After being dormant for several years Zeus Sphinx banking malware operators are back with a new spam campaign aimed at stealing victims’ financial information.
“While some Sphinx activity we detected trickled in starting December 2019, campaigns have only increased in volume in March 2020, possibly due to a testing period by Sphinx’s operators. It appears that, taking advantage of the current climate, Sphinx’s operators are setting their sights on those waiting for government relief payments,” according to a new report from IBM X-Force threat intelligence team.
The Zeus Sphinx malware (aka Zloader, Terdot) was first observed in August 2015, targeting major financial entities in the U.K, Australia, Brazil and North America.
In the new campaign the attackers leveraged a slightly modified version of Zeus Sphinx that has been distributed via coronavirus-themed malicious .doc or .docx files. In the email users were prompted to fill out an attached form to receive monetary compensation for having to stay at home to help fight increasing infection rates.
Once opened, the document displays a message to instruct victims in enabling macros to view the content.
“Once the end user accepts and enables these malicious macros, the script will start its deployment, often using legitimate, hijacked Windows processes that will fetch a malware downloader. Next, the downloader will communicate with a remote command-and-control (C&C) server and fetch the relevant malware — in this case, the new Sphinx variant,” the research team explained.
Once on the machine, the malware achieves persistence by writing itself to numerous folders and files and adds some Registry keys in order to hide itself and manage its configuration files over time. Zeus Sphinx signs the malicious code using a digital certificate when injected into the browser processes.
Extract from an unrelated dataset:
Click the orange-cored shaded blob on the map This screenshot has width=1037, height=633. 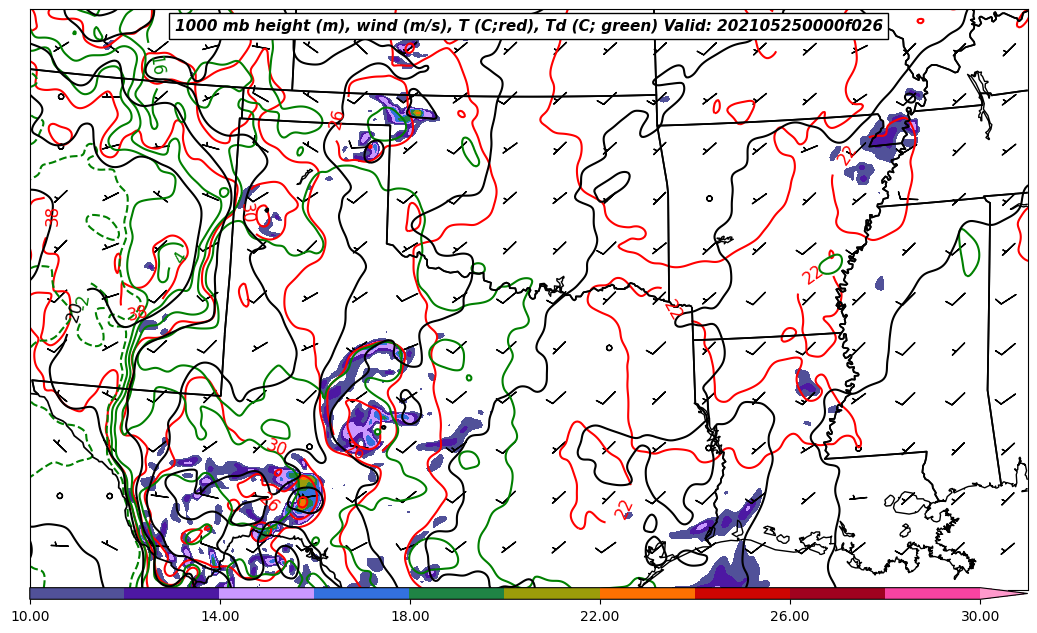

To carry out web injections, the malware will patch processes associated to Internet Explorer and common browsers, including Google Chrome and Mozilla Firefox. In this way, the malicious code is triggered when a user visits a target page, such as an online banking platform.
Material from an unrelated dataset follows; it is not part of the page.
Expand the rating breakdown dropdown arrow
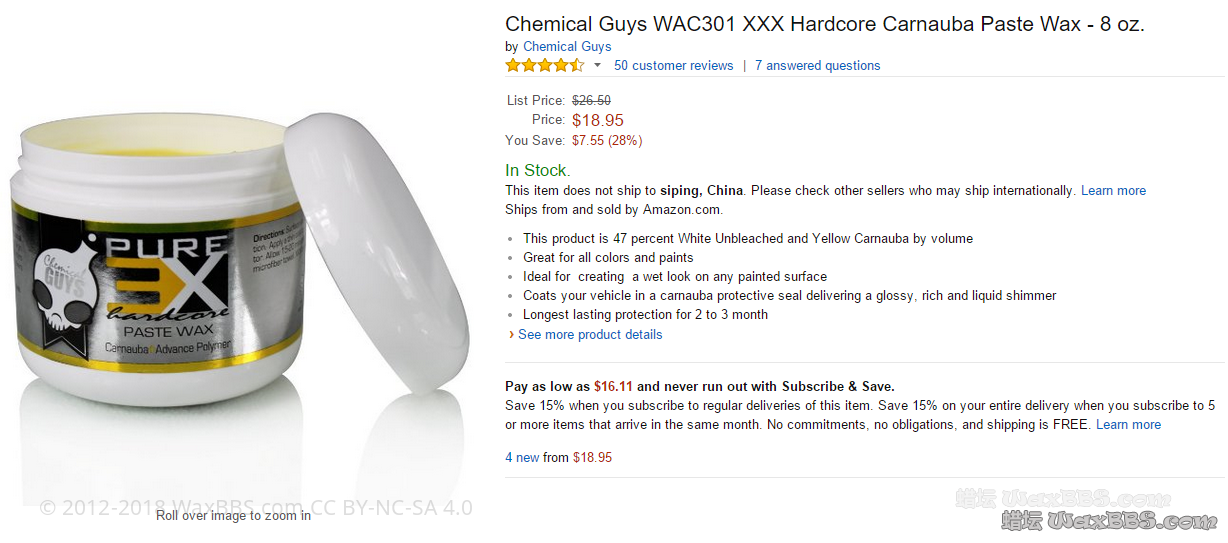1228x543 pixels. (597, 66)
“As a modular banking Trojan that’s based on the dated Zeus v2 code, Sphinx’s core capability is to collect online account credentials from banks and a wide range of other websites. It calls on its C&C server to fetch relevant web injections when infected users land on a targeted page and uses them to modify the pages users are browsing to include social engineering content and trick them into divulging personal information and authentication codes,” X-Force researchers added.